1_preproc_descr.R

# METADATA 
########################################################################################################
# Project: DISSINET / BolIncr / whole network approach / ERGM
# Related manuscript : Incriminations in the inquisition register of Bologna (1291–1310) 
# Authors of the related manuscript : David Zbíral; Katia Riccardo; Tomáš Hampejs; Zoltán Brys
#
# OUTLIER REMOVAL AND DESCRIPTIVES
#
# Authors of the R-Code: Zoltán Brys and David Zbíral 
#
# Description: this R code 
#         1 prepares the environment
#         2 reads and checks input tables
#         3 defines descriptive table function and Jaccard calculation function
#         4 remove outliers
#         5 generate Table 2. 
#         6 generate Supporting Information Table 1.
#         7 saves cleaned TSVs
########################################################################################################


# CODING CONVENTION
########################################################################################################
#only use the absolutely neccessary packages
#variable naming:
  # at_ denotes attribute/feature/term description vectors
  # fn_ denotes file names (fn_inp_ is input file names, fn_out_ is output file names)
  # df_ denotes data frames
  # cx_ denotes unique cycle var (x = x + 1)
########################################################################################################


# 1 ENVIRONMENT PACKAGES INPUT/OUTPUT FILENAMES
########################################################################################################
#environment
  rm(list = ls()) #deleting the memory
  if (as.numeric(gsub(".*:(\\s*)(\\d+)(\\s+)\\d+.*", "\\2", (system("free -m", intern = TRUE)[2])))<4096) 
    stop("Memory is likely not will be enough for ERGM!") #checking free memory
  if (!("stats" %in% (.packages()) )) stop("R Environment is not fully loaded!")

#libraries
 #none

#input filenames (fn_)
  fn_inp_incr_nodes <- paste0(getwd(), "/data/df_nodes.tsv")
  fn_inp_incr_edges <- paste0(getwd(), "/data/df_edges.tsv")
  
#out filenames (fn_)
  fn_out_incr_nodes <- paste0(getwd(), "/data/df_cleaned_nodes.tsv")
  fn_out_incr_edges <- paste0(getwd(), "/data/df_cleaned_edges.tsv")
#environment prepared, filenames (varaibles starting with fn_) set. 
########################################################################################################

  
# 2 LOAD AND CHECK INPUT DATA 
########################################################################################################
#reading
  df_incr_nodes <- read.delim(fn_inp_incr_nodes, sep="\t", header=TRUE, fileEncoding = "UTF-8")
  df_incr_edges <- read.delim(fn_inp_incr_edges, sep="\t", header=TRUE, fileEncoding = "UTF-8")

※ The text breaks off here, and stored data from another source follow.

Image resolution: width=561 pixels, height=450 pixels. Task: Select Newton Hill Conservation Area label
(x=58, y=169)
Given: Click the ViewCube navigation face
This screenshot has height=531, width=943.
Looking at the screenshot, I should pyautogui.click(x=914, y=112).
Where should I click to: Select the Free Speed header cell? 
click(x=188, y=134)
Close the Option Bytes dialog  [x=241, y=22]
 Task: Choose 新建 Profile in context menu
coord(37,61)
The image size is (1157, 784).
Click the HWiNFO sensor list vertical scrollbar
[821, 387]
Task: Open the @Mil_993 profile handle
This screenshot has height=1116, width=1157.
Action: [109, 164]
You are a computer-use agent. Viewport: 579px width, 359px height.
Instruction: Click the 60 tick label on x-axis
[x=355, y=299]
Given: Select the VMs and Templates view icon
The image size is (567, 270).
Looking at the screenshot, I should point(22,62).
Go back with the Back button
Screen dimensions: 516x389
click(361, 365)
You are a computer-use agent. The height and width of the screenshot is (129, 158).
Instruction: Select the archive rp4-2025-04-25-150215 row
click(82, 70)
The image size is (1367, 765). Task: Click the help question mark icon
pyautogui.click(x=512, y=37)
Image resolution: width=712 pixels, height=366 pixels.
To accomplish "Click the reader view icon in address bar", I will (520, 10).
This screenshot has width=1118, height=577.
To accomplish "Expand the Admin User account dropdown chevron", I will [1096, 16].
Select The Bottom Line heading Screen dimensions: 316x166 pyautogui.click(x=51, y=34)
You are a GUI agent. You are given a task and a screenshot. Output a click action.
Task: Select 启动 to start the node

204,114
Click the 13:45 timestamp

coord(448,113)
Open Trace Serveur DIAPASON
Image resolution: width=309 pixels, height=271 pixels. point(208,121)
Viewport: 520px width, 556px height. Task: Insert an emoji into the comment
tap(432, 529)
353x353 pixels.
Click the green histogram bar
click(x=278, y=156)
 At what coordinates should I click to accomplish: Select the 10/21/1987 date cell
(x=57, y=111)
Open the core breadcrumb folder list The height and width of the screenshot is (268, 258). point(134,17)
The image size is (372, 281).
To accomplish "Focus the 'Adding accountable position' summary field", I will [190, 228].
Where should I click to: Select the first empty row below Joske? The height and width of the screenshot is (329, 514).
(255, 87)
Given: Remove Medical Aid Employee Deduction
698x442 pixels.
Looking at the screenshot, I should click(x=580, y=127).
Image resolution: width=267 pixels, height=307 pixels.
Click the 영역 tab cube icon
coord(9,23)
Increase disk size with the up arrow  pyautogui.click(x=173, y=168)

#check if the reading was OK
  if (!exists("df_incr_nodes")) stop("Input data table of nodes is not loaded!")
  if (!exists("df_incr_edges")) stop("Input data table of edges is not loaded!")

#check if both are a data frame
  if (!class(df_incr_nodes) == "data.frame") stop("Input data table of nodes is not a data frame!")
  if (!class(df_incr_edges) == "data.frame") stop("Input data table of edges is not a data frame!")

#check if there are loops 
  if (dim(subset(df_incr_edges, from == to))[1] != 0) stop("There are self-loops!")

#check if there are multiple edges
  if (!identical(unique(df_incr_edges), df_incr_edges)) stop("There are multiple edges!")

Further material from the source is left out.